We decided to show how synthetic biology can also be applied to art and design by making art with E. coli. Prior to the event, some iGEM students got in the lab to paint pictures onto agar plates using E. coli expressing different colors: green, red, purple, and blue. These plates were parafilmed and displayed at our table for students to take a closer look at.

A short slideshow was made to cover the very basics of how E. coli bacteria are capable of appearing different colors. We encouraged students to first recall what they understood about DNA and proteins, then we filled in the gaps on how proteins are coded by amino acids sequences in DNA, the genetic material in cells. It was explained that proteins are the foundation of living organisms and are essential to how they look, respond to the environment, and other aspects to how they live. Once this was established, we gave them the example of proteins causing for the expression of color; green proteins deriving from jellyfish while blue proteins were taken from sea anemones.

Genes coding for a protein can be taken from one organism and inserted into the DNA of another organism to express said protein in the new organism. In our case we inserted the coding for color expression from organisms like jellyfish and sea anemone into different strains of E. coli to observe several colors through the proteins that were produced.

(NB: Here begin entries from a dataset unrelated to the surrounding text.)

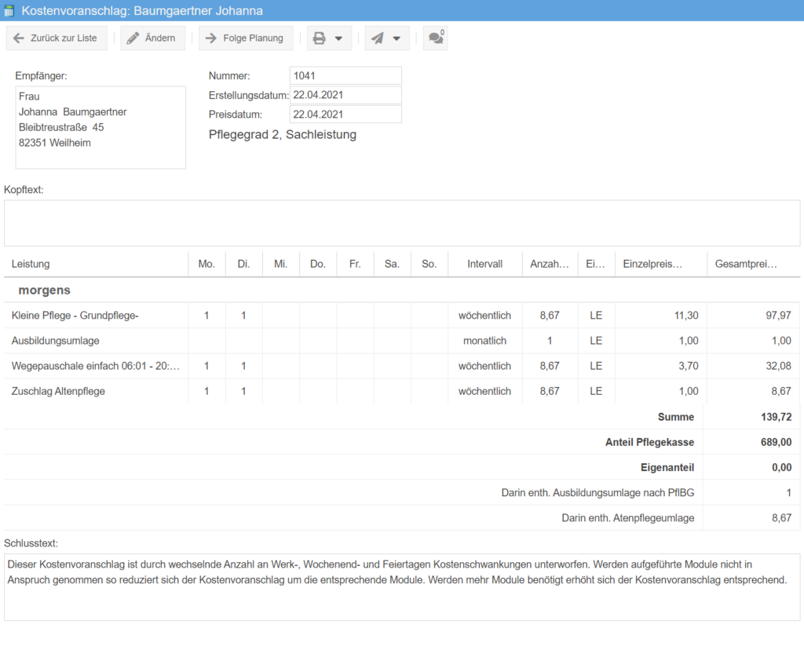Click the Schlusstext text area
Image resolution: width=804 pixels, height=654 pixels.
click(x=402, y=586)
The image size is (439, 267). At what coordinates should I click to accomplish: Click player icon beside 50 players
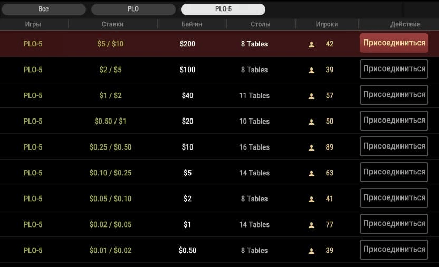[x=311, y=122]
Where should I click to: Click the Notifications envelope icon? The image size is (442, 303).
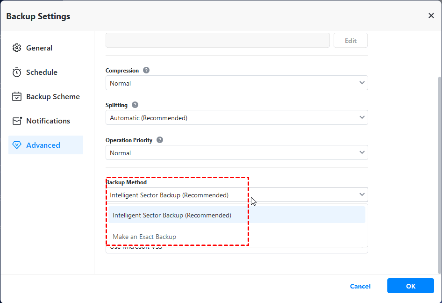(17, 121)
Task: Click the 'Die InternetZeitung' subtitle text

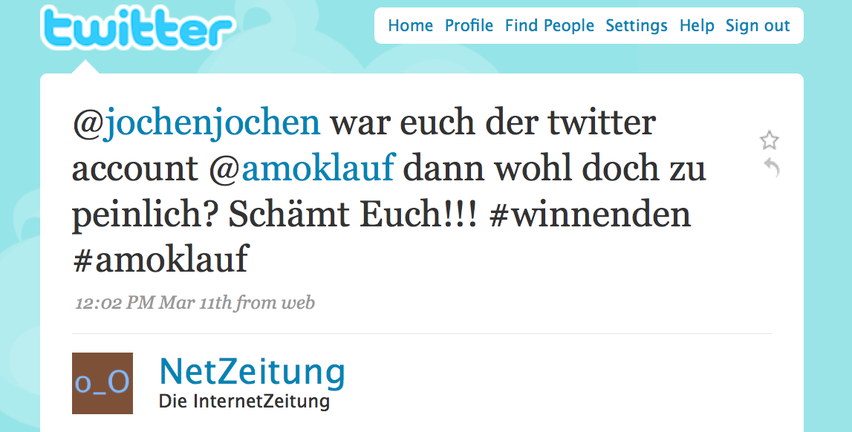Action: pos(244,402)
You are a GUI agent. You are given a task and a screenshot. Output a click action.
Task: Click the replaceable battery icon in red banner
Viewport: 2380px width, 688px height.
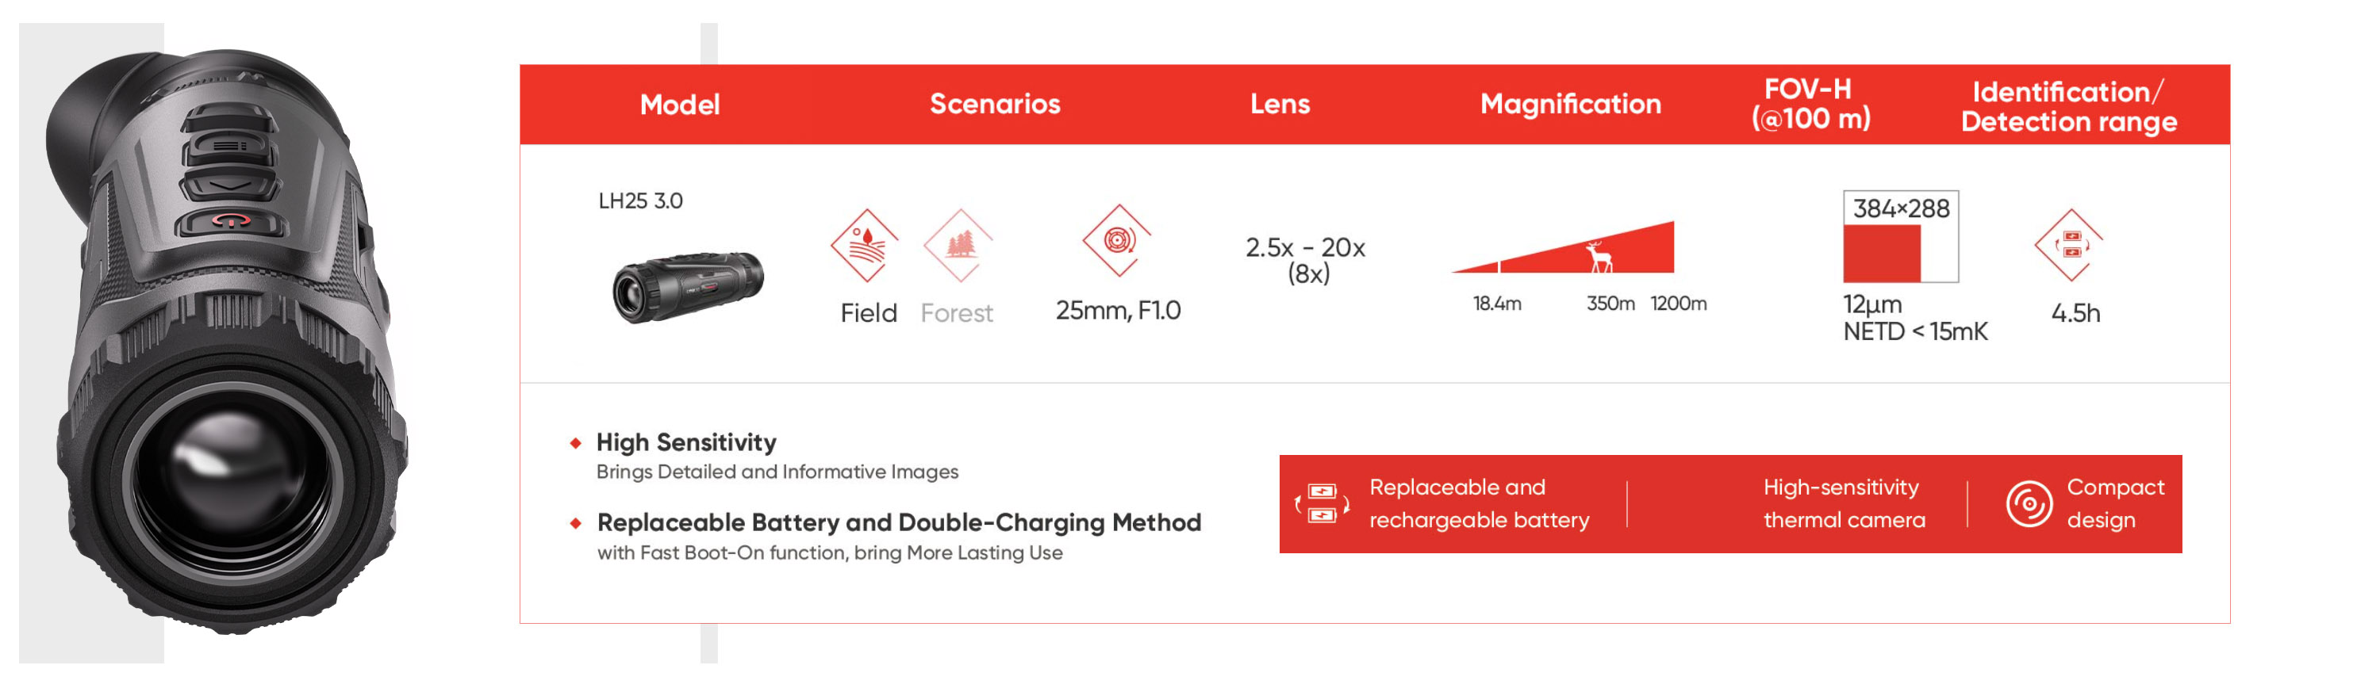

Students were then provided a sheet of paper with a circle outlined on it to represent an agar plate and invited to come up with ideas of images that could be made from color fluorescing proteins expressed by E. coli. Piles of paper were collected and some of these drawings were chosen to be made by our iGEM students back in the lab. Pictures of these were taken and e-mailed out to the students so they could see their illustrations in the form of E. coli bacteria.